Moreover, the US has left both the euro area and Australia well behind, with labour productivity stagnating for the past five years in the euro area and for the past eight years in Australia.
Analysing the drivers of productivity, most of the difference between the US and the euro area and Australia is due to American firms investing more to well-equip their workforces and investing in, and adopting, technology.
The first point is captured by the rising ratio of the capital stock to the hours worked by American employees, while the same ratio has broadly stagnated in the euro area and Australia, with European and Australian companies only investing enough to keep pace with growth in their workforces.
The second point is harder to gauge, but using total factor productivity as a measure of technological progress, the US represents the technological frontier for the world. Use of technology in the US has grown strongly, while it has increased in the euro area at a slower rate and languished in Australia.
These two points are brought home by the divergence in private-sector investment in computers, software and research and development, where the US leads the euro area by a large margin and Australia is a long way behind.
Concentrating on Australia’s poor productivity performance, we next assessed the widely-held view that the public sector is responsible for this weakness.
This involved estimating the relative contributions to labour productivity from the mining sector, the non-mining private sector and the public sector.
The public sector was broadly defined as the public administration, health and social assistance, and education industries, while total productivity was tweaked to ensure the additivity of the results.[1]

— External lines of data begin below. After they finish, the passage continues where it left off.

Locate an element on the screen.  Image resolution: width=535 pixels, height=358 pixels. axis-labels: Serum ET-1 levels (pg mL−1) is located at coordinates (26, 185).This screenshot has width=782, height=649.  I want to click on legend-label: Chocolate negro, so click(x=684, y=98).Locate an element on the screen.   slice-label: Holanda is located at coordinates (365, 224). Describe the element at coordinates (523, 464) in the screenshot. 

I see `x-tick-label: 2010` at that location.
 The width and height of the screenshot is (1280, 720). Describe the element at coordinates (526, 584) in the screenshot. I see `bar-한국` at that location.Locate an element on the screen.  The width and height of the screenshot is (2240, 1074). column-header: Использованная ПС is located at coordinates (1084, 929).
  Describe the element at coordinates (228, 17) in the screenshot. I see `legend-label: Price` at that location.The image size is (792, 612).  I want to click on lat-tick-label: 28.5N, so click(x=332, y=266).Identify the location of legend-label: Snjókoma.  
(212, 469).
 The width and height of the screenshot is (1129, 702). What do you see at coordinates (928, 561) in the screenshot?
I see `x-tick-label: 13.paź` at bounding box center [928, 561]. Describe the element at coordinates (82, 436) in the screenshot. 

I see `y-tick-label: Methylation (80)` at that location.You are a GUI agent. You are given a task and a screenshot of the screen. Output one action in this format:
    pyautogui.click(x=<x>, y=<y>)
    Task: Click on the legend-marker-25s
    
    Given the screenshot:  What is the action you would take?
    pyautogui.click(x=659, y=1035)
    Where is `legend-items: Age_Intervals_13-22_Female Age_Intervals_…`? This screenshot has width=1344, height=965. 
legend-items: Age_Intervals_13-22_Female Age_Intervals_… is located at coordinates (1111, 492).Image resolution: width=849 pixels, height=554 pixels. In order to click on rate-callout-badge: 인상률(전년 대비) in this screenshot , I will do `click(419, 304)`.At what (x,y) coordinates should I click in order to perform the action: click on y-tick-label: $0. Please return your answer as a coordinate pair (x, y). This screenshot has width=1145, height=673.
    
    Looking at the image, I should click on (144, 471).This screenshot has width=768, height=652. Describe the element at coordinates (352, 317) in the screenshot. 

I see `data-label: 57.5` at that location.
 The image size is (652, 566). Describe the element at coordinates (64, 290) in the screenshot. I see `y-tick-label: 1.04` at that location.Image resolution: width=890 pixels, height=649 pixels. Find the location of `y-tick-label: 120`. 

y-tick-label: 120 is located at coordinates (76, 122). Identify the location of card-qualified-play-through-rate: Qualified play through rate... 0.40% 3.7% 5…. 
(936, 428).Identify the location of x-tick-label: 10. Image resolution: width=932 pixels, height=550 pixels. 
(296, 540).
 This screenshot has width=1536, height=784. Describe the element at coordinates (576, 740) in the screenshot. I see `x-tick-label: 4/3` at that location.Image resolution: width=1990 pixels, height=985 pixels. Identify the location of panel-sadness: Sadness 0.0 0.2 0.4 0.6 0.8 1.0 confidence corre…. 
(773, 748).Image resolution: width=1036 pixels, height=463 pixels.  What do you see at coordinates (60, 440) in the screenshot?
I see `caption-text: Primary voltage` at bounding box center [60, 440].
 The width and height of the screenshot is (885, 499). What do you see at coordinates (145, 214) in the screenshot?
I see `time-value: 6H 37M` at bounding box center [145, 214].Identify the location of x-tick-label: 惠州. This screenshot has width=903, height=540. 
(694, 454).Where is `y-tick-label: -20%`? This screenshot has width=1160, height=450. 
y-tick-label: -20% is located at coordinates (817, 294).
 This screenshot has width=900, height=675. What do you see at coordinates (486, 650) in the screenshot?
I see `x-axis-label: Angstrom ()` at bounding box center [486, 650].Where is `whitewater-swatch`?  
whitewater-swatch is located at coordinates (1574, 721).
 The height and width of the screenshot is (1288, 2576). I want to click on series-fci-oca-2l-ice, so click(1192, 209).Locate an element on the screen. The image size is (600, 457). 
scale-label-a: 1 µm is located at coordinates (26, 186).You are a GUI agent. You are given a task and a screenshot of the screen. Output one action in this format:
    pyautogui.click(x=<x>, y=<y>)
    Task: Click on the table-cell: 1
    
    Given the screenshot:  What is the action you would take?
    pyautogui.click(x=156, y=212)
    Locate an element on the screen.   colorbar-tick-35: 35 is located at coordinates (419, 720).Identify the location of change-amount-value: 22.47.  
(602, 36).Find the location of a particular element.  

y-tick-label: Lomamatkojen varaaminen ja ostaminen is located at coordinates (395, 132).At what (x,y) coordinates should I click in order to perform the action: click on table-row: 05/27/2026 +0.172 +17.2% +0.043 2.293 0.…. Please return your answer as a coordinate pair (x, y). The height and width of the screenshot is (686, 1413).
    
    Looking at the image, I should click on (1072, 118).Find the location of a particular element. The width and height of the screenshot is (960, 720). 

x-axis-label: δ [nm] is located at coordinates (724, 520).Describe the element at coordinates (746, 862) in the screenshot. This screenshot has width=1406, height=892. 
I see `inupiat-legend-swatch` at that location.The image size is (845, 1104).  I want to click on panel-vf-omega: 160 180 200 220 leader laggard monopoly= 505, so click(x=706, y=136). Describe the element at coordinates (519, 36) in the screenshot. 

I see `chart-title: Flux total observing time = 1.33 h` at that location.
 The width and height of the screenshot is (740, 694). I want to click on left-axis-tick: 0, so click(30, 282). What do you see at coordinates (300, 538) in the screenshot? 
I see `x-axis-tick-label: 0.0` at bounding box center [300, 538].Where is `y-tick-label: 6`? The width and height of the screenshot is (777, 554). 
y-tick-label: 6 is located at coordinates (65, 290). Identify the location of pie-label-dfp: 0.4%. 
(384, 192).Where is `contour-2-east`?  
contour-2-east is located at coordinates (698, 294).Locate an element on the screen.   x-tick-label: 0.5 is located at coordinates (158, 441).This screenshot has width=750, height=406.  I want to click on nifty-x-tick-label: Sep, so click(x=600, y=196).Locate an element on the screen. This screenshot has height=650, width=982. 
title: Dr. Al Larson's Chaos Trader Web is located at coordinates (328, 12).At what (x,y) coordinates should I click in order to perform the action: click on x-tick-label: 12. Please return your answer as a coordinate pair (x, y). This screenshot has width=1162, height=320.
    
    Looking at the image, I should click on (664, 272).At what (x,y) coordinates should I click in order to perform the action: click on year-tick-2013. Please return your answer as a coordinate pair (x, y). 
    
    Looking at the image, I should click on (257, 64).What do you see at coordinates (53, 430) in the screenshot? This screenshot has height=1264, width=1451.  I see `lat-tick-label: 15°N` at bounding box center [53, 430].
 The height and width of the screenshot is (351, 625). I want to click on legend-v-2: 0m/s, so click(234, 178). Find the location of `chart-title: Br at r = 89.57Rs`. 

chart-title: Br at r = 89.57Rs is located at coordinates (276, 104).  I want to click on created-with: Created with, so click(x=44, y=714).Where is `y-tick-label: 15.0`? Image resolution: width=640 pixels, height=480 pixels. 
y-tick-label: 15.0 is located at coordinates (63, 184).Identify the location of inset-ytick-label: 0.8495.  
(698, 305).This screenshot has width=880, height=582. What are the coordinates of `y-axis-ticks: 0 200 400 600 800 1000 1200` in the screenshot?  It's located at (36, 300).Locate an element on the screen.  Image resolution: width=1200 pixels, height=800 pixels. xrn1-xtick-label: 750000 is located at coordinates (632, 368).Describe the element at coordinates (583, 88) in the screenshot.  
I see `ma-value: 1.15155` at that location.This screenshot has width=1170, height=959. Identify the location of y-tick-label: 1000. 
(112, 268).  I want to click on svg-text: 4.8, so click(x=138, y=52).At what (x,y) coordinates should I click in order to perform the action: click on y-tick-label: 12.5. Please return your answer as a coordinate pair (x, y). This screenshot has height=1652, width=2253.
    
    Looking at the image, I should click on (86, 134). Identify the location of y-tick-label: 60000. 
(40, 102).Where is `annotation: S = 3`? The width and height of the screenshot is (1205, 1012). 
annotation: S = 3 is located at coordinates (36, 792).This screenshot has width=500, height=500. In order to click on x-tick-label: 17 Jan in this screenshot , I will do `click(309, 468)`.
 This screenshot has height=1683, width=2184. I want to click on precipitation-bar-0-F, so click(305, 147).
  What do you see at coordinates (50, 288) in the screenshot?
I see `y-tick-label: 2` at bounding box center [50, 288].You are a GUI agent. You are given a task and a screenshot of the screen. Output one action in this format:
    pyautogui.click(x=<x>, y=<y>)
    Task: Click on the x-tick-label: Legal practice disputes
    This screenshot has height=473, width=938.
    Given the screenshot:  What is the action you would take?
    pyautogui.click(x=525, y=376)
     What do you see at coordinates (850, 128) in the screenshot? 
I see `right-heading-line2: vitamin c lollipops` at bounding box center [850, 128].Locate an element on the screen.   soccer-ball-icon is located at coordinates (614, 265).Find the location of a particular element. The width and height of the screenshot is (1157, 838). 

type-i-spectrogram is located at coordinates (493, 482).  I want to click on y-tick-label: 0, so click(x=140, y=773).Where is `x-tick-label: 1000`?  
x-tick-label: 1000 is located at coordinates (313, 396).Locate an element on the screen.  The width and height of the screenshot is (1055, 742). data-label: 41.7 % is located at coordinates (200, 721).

Like other countries, the public sector has grown in importance over time reflecting increased demand for health and aged care services and it now accounts for over 30% of total employment.
Labour productivity varies considerably across industries, but has been little changed for many years in the public sector.
Using a shift-share methodology developed by the Fed, our calculations suggest that it is correct to say that the public sector has contributed to the recent weakness in total productivity.
However, the story is more nuanced, in that the mining sector has also subtracted from overall growth in productivity, along with more workers taking jobs in low-productivity industries in the public and non-mining private sectors.
The non-mining private sector has added to productivity growth, albeit at a slower rate than in recent decades, as has more workers taking jobs in the high productivity mining sector.
Slower growth in the non-mining private sector may seem surprising, but the level of productivity has stagnated across several key private sector industries, such as financial services (mainly the banks), manufacturing and construction.
This weakness predates COVID and could be hard to turn around, although artificial intelligence will likely boost productivity over the coming years.